**TASK BRIEF:** Show each line of the items below that contains the string "icon". Treat case as significant.

--- Start of SUPPLIED INFORMATION ---

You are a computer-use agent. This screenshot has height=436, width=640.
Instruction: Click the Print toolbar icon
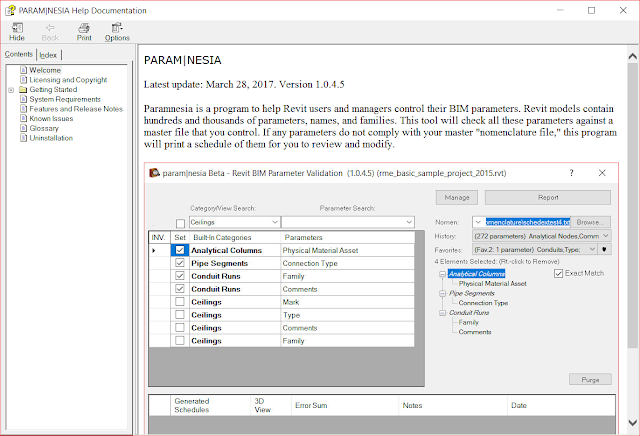(x=84, y=28)
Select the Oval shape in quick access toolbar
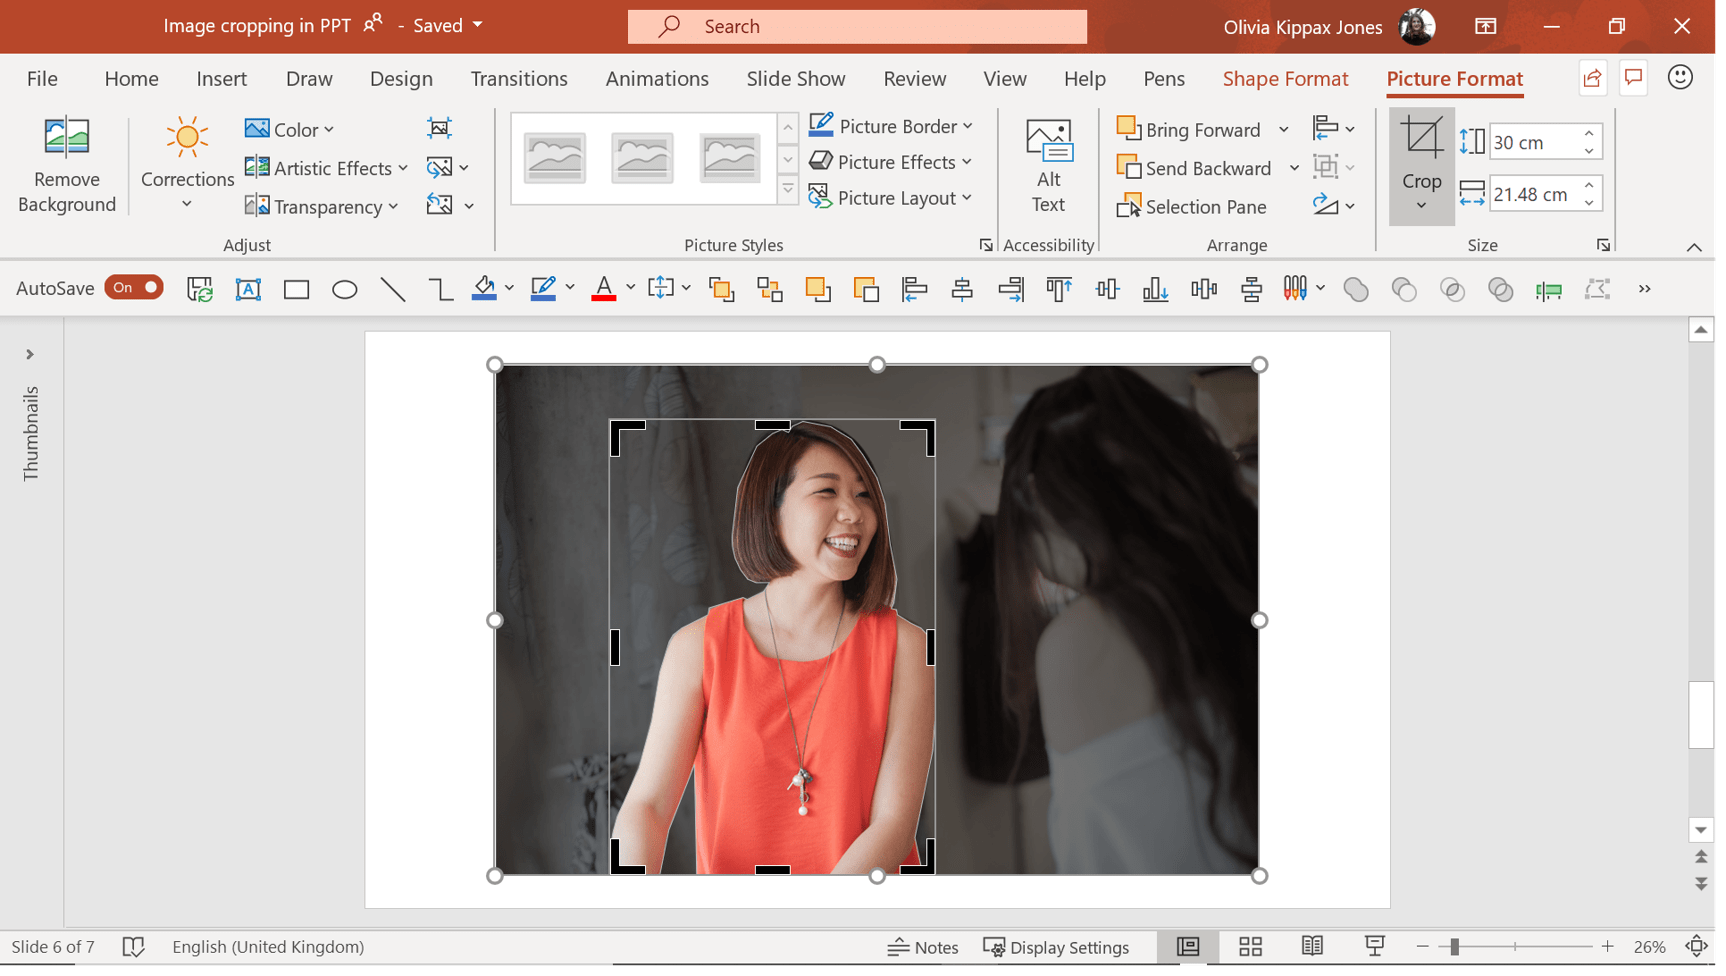The width and height of the screenshot is (1726, 976). 344,289
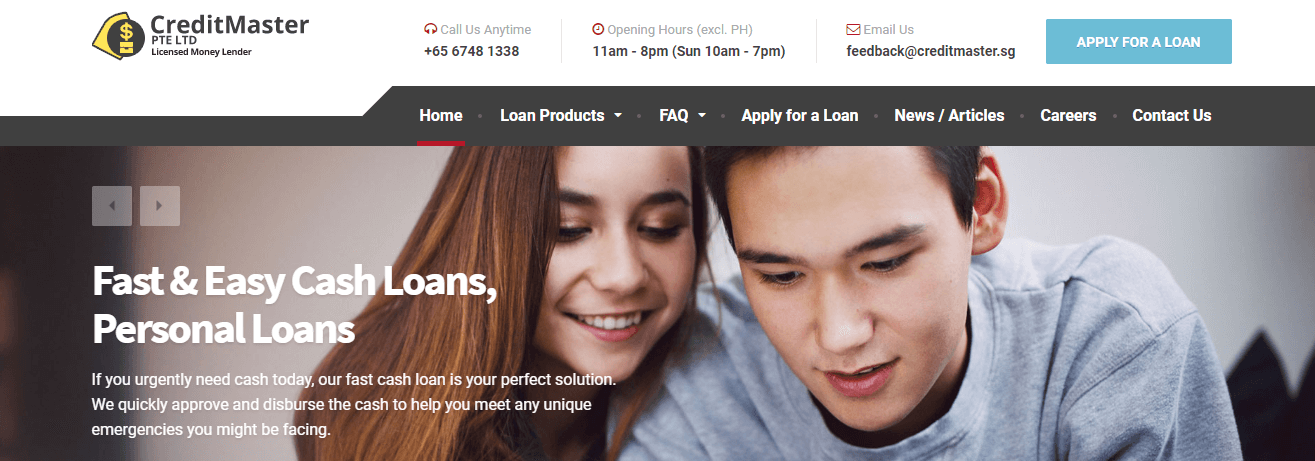Image resolution: width=1315 pixels, height=461 pixels.
Task: Click the CreditMaster PTE LTD brand name
Action: [230, 35]
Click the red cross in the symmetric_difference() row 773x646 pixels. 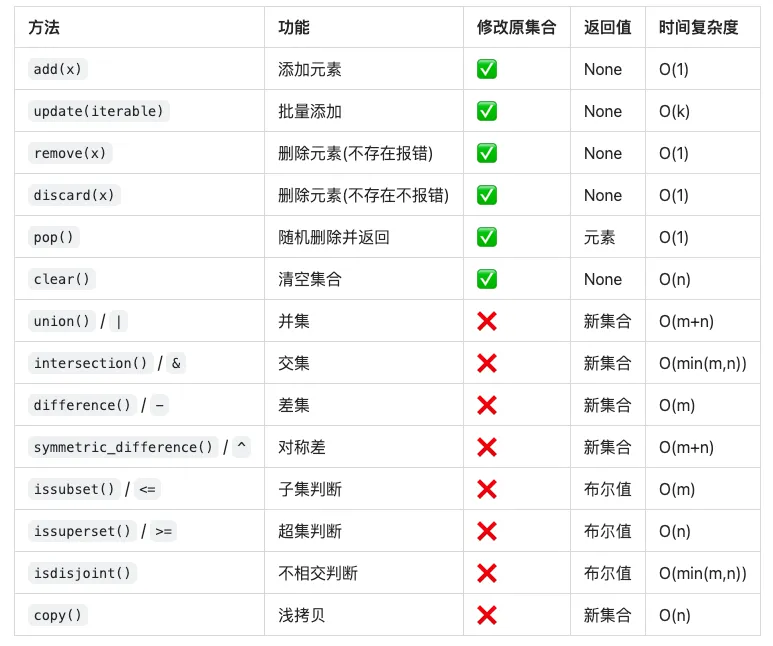[x=487, y=447]
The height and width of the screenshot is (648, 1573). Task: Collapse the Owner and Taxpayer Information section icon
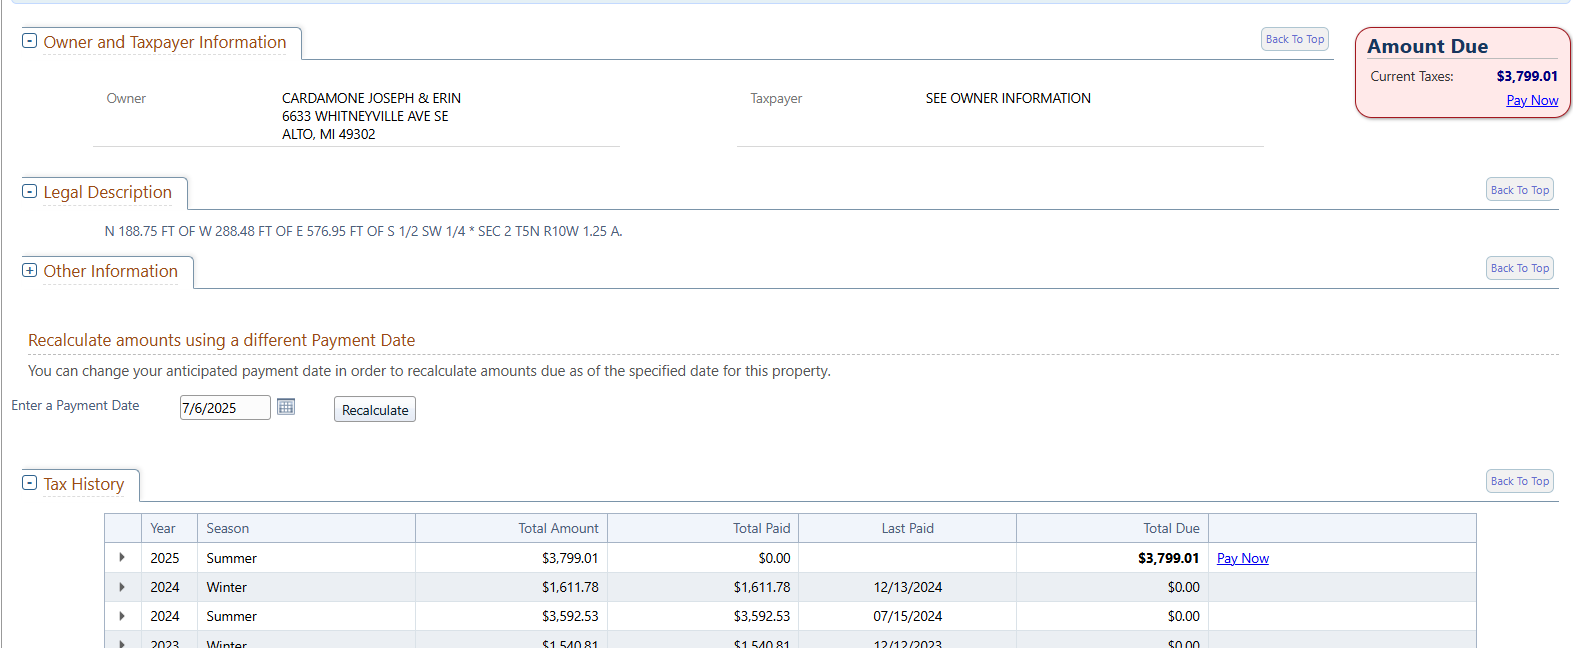click(x=30, y=41)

--- End of SUPPLIED INFORMATION ---

**WRITTEN SOLUTION:**
Instruction: Click the Print toolbar icon
The height and width of the screenshot is (648, 1573). Task: Collapse the Owner and Taxpayer Information section icon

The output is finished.